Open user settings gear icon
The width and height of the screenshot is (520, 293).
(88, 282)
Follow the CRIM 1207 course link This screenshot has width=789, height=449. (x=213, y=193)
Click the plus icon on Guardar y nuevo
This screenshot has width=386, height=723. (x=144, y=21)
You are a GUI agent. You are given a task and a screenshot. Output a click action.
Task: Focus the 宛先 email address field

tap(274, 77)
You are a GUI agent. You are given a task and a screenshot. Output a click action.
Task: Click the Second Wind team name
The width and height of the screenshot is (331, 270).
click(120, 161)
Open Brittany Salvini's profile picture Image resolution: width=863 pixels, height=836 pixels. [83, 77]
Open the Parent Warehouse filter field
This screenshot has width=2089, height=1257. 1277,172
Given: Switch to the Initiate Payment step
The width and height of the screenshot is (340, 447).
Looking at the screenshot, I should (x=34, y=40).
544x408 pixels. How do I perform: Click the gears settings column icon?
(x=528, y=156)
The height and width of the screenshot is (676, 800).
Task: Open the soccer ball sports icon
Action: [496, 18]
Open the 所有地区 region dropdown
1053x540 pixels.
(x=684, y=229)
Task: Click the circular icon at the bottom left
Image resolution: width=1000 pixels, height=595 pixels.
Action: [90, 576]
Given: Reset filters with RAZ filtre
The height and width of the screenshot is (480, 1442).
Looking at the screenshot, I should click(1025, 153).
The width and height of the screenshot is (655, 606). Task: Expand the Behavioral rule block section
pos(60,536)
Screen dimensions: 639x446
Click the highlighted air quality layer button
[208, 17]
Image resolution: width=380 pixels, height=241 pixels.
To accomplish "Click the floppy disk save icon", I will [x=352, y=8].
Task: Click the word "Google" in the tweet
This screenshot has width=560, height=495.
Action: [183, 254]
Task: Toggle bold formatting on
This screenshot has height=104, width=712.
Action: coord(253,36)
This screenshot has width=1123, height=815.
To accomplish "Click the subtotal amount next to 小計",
============
Format every line of the rows above as a Markdown table with columns No. and Line, numbering the lines in order and omitting any blank lines.

- _Response to the exercise_
| No. | Line |
|---|---|
| 1 | Open user settings gear icon |
| 2 | The width and height of the screenshot is (520, 293). |
| 3 | (88, 282) |
| 4 | Follow the CRIM 1207 course link This screenshot has width=789, height=449. (x=213, y=193) |
| 5 | Click the plus icon on Guardar y nuevo |
| 6 | This screenshot has width=386, height=723. (x=144, y=21) |
| 7 | You are a GUI agent. You are given a task and a screenshot. Output a click action. |
| 8 | Task: Focus the 宛先 email address field |
| 9 | tap(274, 77) |
| 10 | You are a GUI agent. You are given a task and a screenshot. Output a click action. |
| 11 | Task: Click the Second Wind team name |
| 12 | The width and height of the screenshot is (331, 270). |
| 13 | click(120, 161) |
| 14 | Open Brittany Salvini's profile picture Image resolution: width=863 pixels, height=836 pixels. [83, 77] |
| 15 | Open the Parent Warehouse filter field |
| 16 | This screenshot has width=2089, height=1257. 1277,172 |
| 17 | Given: Switch to the Initiate Payment step |
| 18 | The width and height of the screenshot is (340, 447). |
| 19 | Looking at the screenshot, I should (x=34, y=40). |
| 20 | 544x408 pixels. How do I perform: Click the gears settings column icon? |
| 21 | (x=528, y=156) |
| 22 | The height and width of the screenshot is (676, 800). |
| 23 | Task: Open the soccer ball sports icon |
| 24 | Action: [496, 18] |
| 25 | Open the 所有地区 region dropdown |
| 26 | 1053x540 pixels. |
| 27 | (x=684, y=229) |
| 28 | Task: Click the circular icon at the bottom left |
| 29 | Image resolution: width=1000 pixels, height=595 pixels. |
| 30 | Action: [90, 576] |
| 31 | Given: Reset filters with RAZ filtre |
| 32 | The height and width of the screenshot is (480, 1442). |
| 33 | Looking at the screenshot, I should click(1025, 153). |
| 34 | The width and height of the screenshot is (655, 606). Task: Expand the Behavioral rule block section |
| 35 | pos(60,536) |
| 36 | Screen dimensions: 639x446 |
| 37 | Click the highlighted air quality layer button |
| 38 | [208, 17] |
| 39 | Image resolution: width=380 pixels, height=241 pixels. |
| 40 | To accomplish "Click the floppy disk save icon", I will [x=352, y=8]. |
| 41 | Task: Click the word "Google" in the tweet |
| 42 | This screenshot has width=560, height=495. |
| 43 | Action: [183, 254] |
| 44 | Task: Toggle bold formatting on |
| 45 | This screenshot has height=104, width=712. |
| 46 | Action: coord(253,36) |
| 47 | This screenshot has width=1123, height=815. |
| 48 | To accomplish "Click the subtotal amount next to 小計", |